JOB »
Print every line of the data below verbatim, omitting the pictures.

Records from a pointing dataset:
• • • • •

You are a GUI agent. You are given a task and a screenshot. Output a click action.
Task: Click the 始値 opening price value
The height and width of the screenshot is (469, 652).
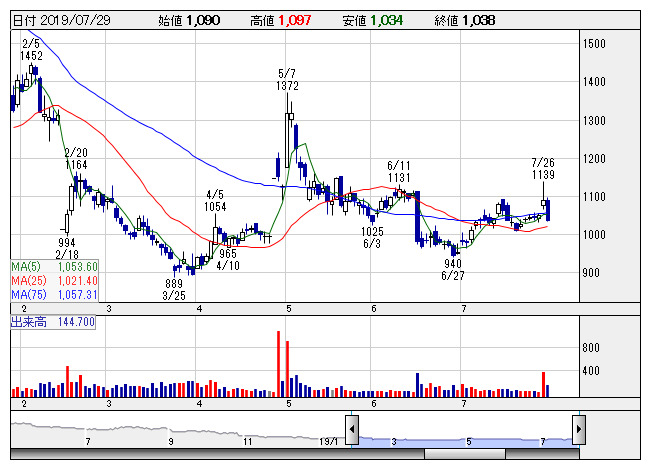[x=206, y=20]
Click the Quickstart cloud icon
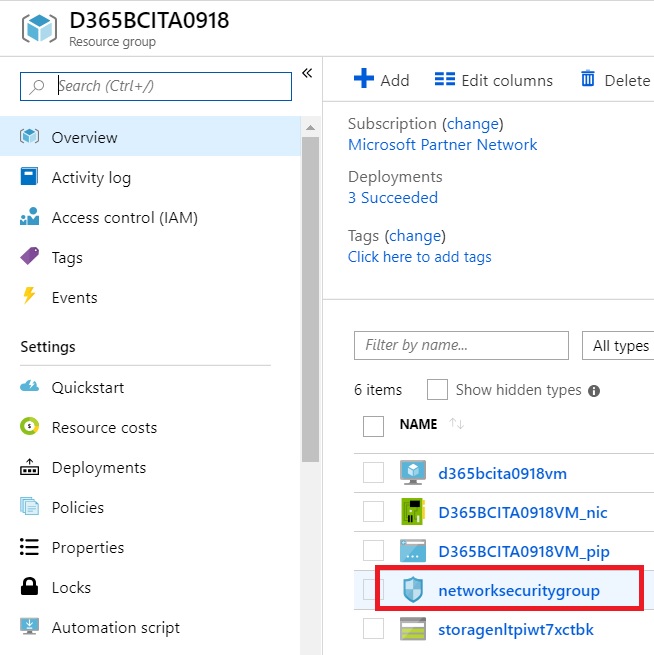654x655 pixels. pos(30,387)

• • • • •

ANSWER TO THE TASK »
You are a GUI agent. You are given a task and a screenshot. Output a click action.
Task: Click the 始値 opening price value
The height and width of the screenshot is (469, 652).
[x=206, y=20]
Click the Quickstart cloud icon
654x655 pixels. pos(30,387)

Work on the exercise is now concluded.